→ AUFGABE 1
Gib den Textauszug ab „Die damalige Ministerin“ bis einschließlich „Steuerung der Rüstung.“ erneut wieder und benenne dabei „Rüstungsbereich“ in „Beschaffungsbereich“ um.
→ AUFGABE 2
Zu welchem Datum engagierte Ursula von der Leyen laut dem Textauszug Katrin Suder als Staatssekretärin?

Berateraffäre: Freundschaften und Bekanntschaften unter der Lupe
Freundschaften und Bekanntschaften an der Spitze des Bundesverteidigungsministeriums sind bei der jüngsten Sitzung des Untersuchungsausschusses des Verteidigungsausschusses in den Mittelpunkt der Zeugenvernehmungen gerückt. Die Abgeordneten nehmen die Praxis der Auftragsvergabe an externe Unterstützer und Berater und ausdrücklich auch „persönliche Kennverhältnisse“ unter die Lupe.
Die damalige Ministerin Ursula von der Leyen engagierte zum 1. August 2014 die Unternehmensberaterin Katrin Suder als Staatssekretärin. Sie sollte den Rüstungsbereich gründlich umkrempeln und auf Vordermann bringen. Bis dahin hatte sie seit mehreren Jahren das Berliner Büro des Beratungs-Konzerns McKinsey geleitet. Als engen Mitarbeiter holte sich die neue Staatssekretärin den Unternehmensberater Gundbert Scherf ins Haus. Er war jahrelang ihr Kollege bei McKinsey gewesen. Er besetzte mit gut einer Handvoll von Mitarbeitern die neu geschaffene Stelle des Beauftragten für die strategische Steuerung der Rüstung.

→ GESAMMELTE DATEN
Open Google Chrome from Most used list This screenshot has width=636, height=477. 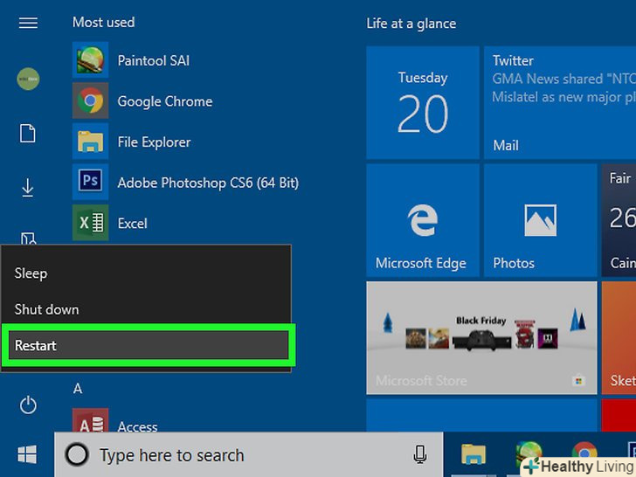coord(164,101)
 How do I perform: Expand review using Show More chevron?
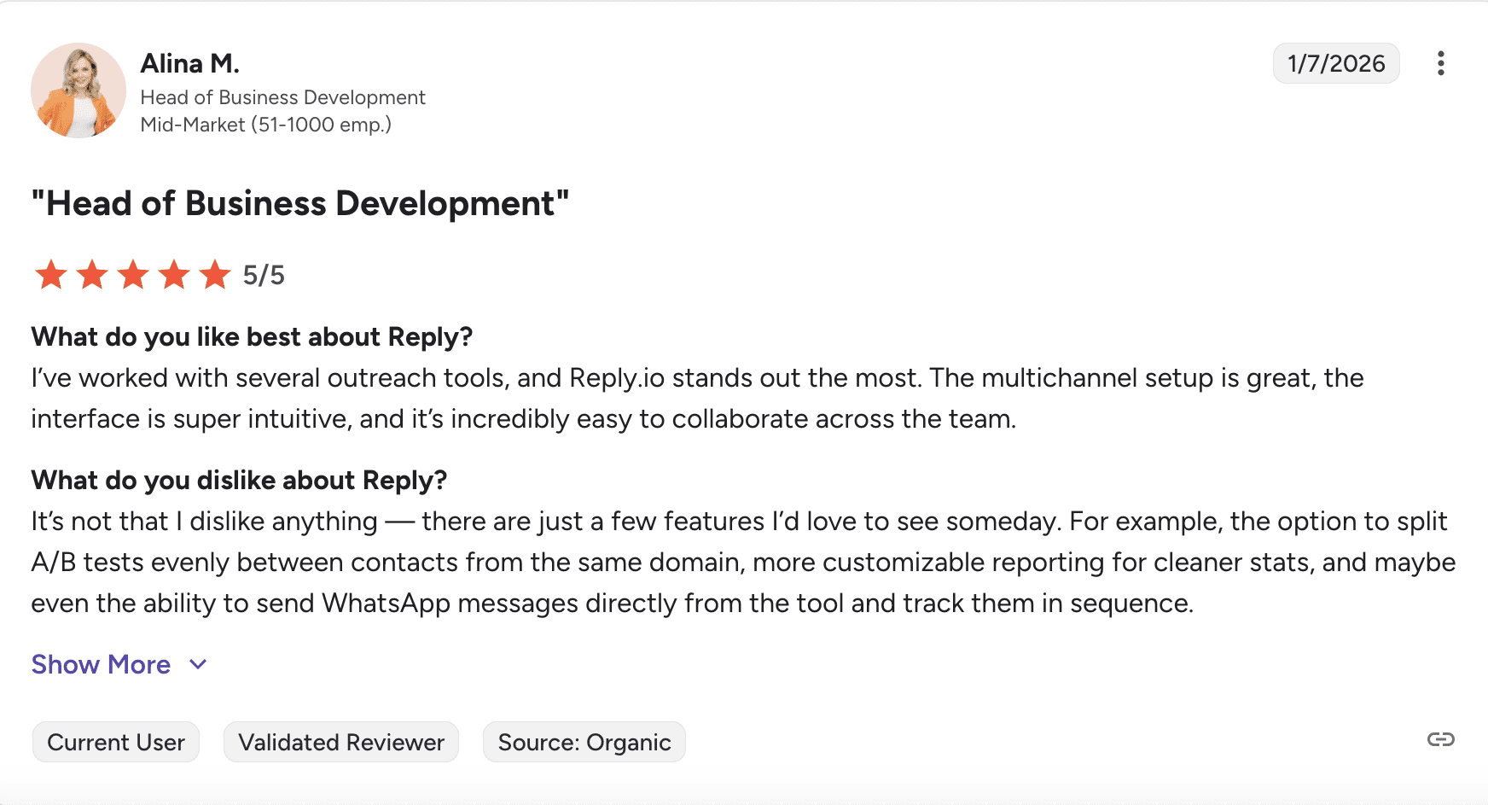198,664
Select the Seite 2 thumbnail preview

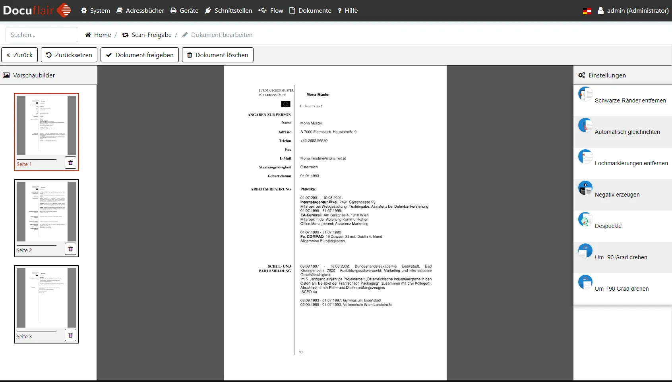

→ AUSGEARBEITETE LÖSUNG 1
Die damalige Ministerin Ursula von der Leyen engagierte zum 1. August 2014 die Unternehmensberaterin Katrin Suder als Staatssekretärin. Sie sollte den Beschaffungsbereich gründlich umkrempeln und auf Vordermann bringen. Bis dahin hatte sie seit mehreren Jahren das Berliner Büro des Beratungs-Konzerns McKinsey geleitet. Als engen Mitarbeiter holte sich die neue Staatssekretärin den Unternehmensberater Gundbert Scherf ins Haus. Er war jahrelang ihr Kollege bei McKinsey gewesen. Er besetzte mit gut einer Handvoll von Mitarbeitern die neu geschaffene Stelle des Beauftragten für die strategische Steuerung der Rüstung.

→ AUSGEARBEITETE LÖSUNG 2
Zum 1. August 2014.